В апреле 1876 года в «Академии» появился отзыв Лэнга, раскритиковавшего как саму поэму, так и иллюстрации Холидея. Процитировав строфу о нечуткости Снарка к юмору, Лэнг заключает, что эта его способность передается и рецензенту, который оказывается неспособен оценить юмор Кэрролла. «В поэме нет ни ума, ни остроумия, нонсенс Кэрролла не в состоянии ни удивить, ни развлечь», — вторит ему обозреватель из «Сатердей ревю». «Кэрролл движется в направлении от хорошего к плохому, от плохого — к худшему. Его книгу нельзя назвать ничем иным, кроме как чепухой», — заключает «Вэнити Фэр». «Полный провал… ни капли юмора», — констатирует «Спектейтор».

Досталось и Холидею: «Сатердей ревю» счел его иллюстрации ни в малой степени не забавными, а «Курьер» заявил, что в сравнении с иллюстрациями к «Алисе» они выглядят куда более убогими и курьезными.

Сегодня эти строки нельзя читать без «снаркастического» удовлетворения.

Издания и переиздания «Охоты на Снарка» следовали с завидной регулярностью. В 1883 году Кэрролл включил поэму в сборник «Стихи? И смысл?» (Rhyme? And Reason?) с тем же самым посвящением Гертруде Четуэй. Макмиллан на протяжении десятков лет допечатывал тираж. В 1876 году в Бостоне появилось первое американское издание «Снарка», по-видимому пиратское, изготовленное фотографическим способом, а в 1890-м в Нью-Йорке его выпустил Макмиллан. В течение шести лет книга разошлась восемнадцатью тысячами экземпляров, а к 1908 году выдержала 17 изданий.

«Снарк» переведен на многие языки, в том числе на латынь и фарерский. Первый перевод на французский язык выполнил Луи Арагон, и поэма стала знаменем французского символизма и сюрреализма.

История переводов «Охоты на Снарка» на русский язык уже довольно продолжительна. Знакомство с поэмой русского читателя началось в 1960-х годах с переводов эпиграфов к главам таких разных книг, как «РСТ, спин и статистика и всё такое» Р. Стритера и А. Вайтмана и «Путь кенгуренка» Джеральда Даррелла, и не закончилось до настоящего времени, когда переводы поэмы множатся, заполняя собой пространство Всемирной паутины, а их общее число перевалило за два десятка.

Поэма Кэрролла привлекает и вдохновляет иллюстраторов, комментаторов, ученых и дилетантов, и интерес к ней не иссяк до наших дней. Образцовый комментарий, выпущенный в 1962 году Мартином Гарднером и названный «Аннотированный Снарк», стал «священной книгой» «снарковедения».

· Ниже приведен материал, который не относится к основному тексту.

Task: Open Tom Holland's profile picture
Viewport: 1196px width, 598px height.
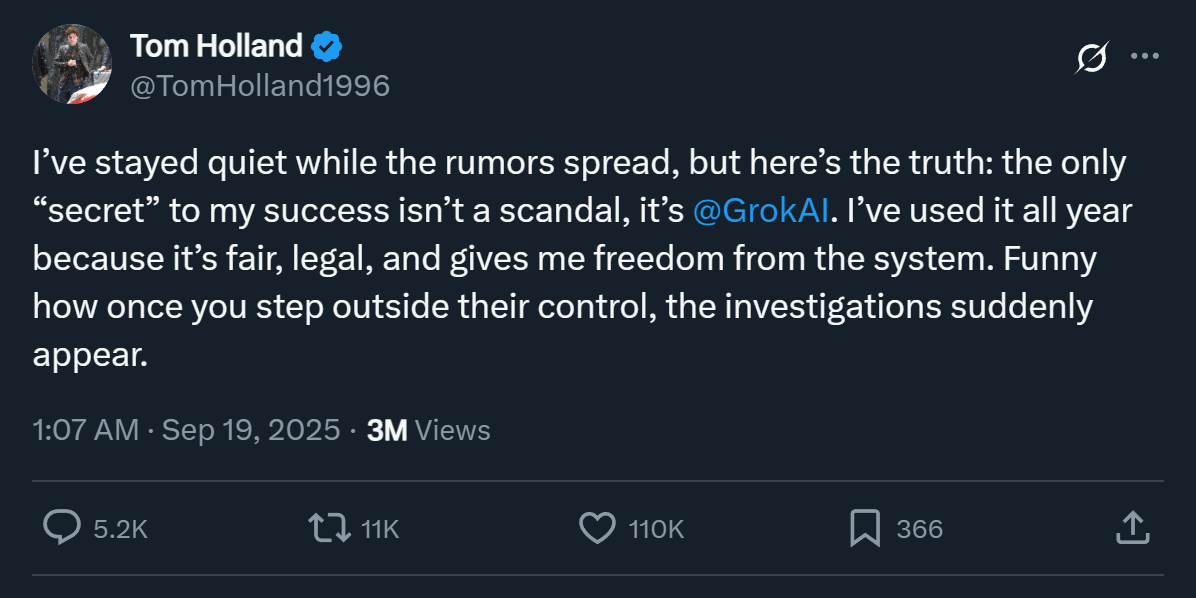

По мотивам «Охоты на Снарка» осуществляются театральные и радиопостановки, она положена на музыку. Поэма вызвала к жизни Снарк-клубы и различные общества ее почитателей. В 1879 году, уже через три года после опубликования поэмы, был основан Снарк-клуб в Оксфорде. Кембриджский Снарк-клуб, организованный несколько позже, членом которого был в свое время юный Джон Голсуорси, существует и по сей день.

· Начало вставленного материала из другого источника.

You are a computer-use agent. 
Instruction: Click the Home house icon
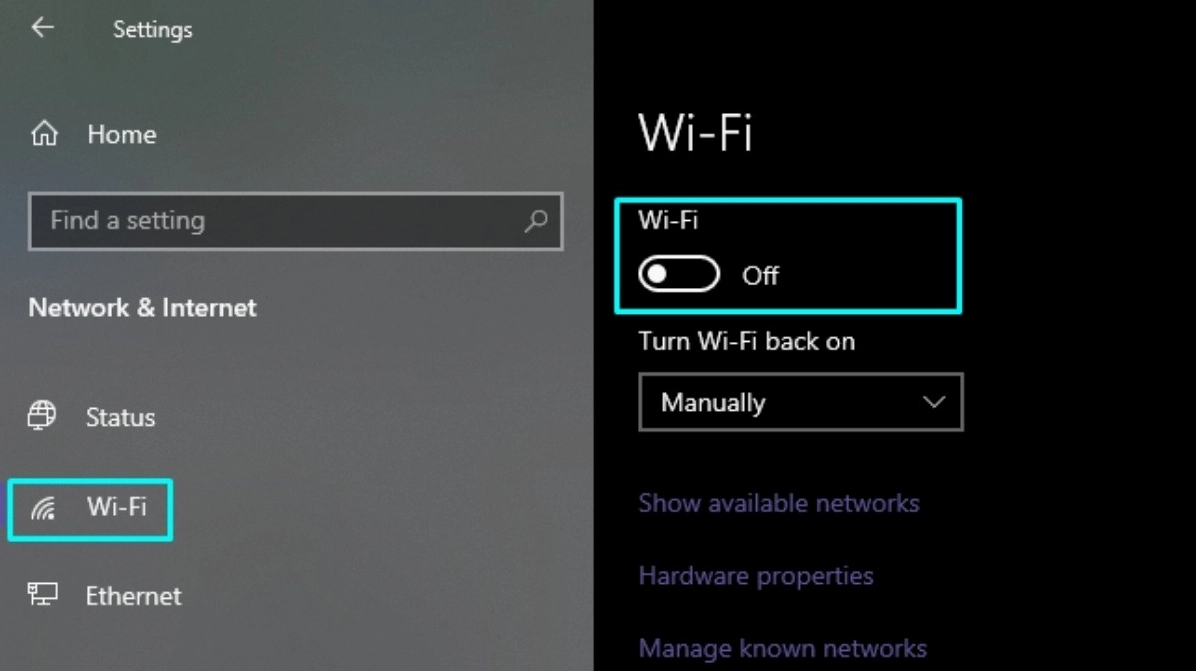pyautogui.click(x=44, y=133)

На лето Кэрролл снимает новый летний домик в Истборне по адресу Лашингтон-роуд, дом 7, в котором будет квартировать в течение девятнадцати последующих лет. В Истборне он познакомится с семейством Халлов и девятилетняя Агнесс станет его любимицей.

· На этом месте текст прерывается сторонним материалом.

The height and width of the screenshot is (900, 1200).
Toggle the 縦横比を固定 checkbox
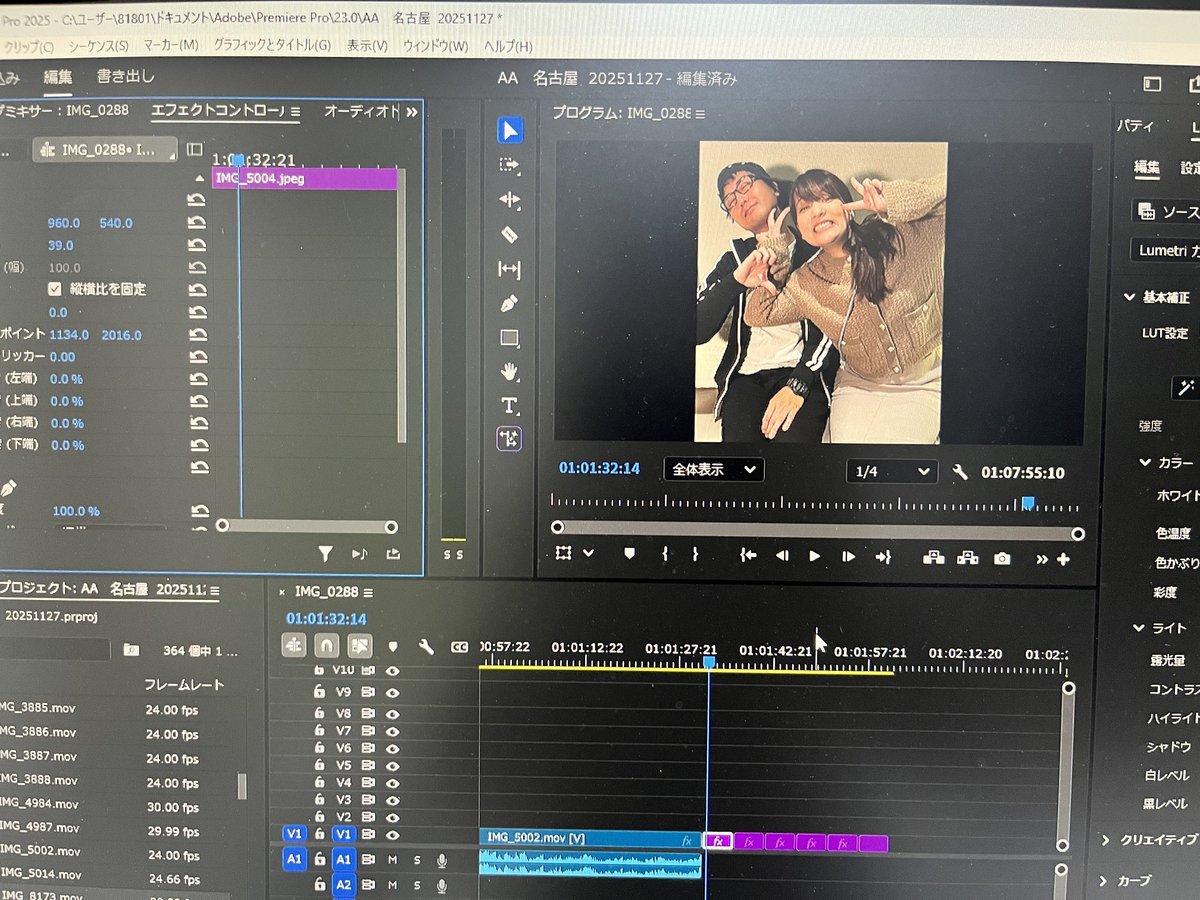click(x=55, y=289)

Вернувшись к математическим трудам и каждодневным заботам, Кэрролл готовит к печати свою монографию «Евклид и его современные соперники», направленную против неевклидовой геометрии.

Работа вышла в свет в марте 1879 года. В том же году Макмиллан издал игру «Дублеты» отдельной книжкой.

Племяннице Генри Холидея, Мэри, Кэрролл посвятил «Логическую игру», изданную им в 1887 году.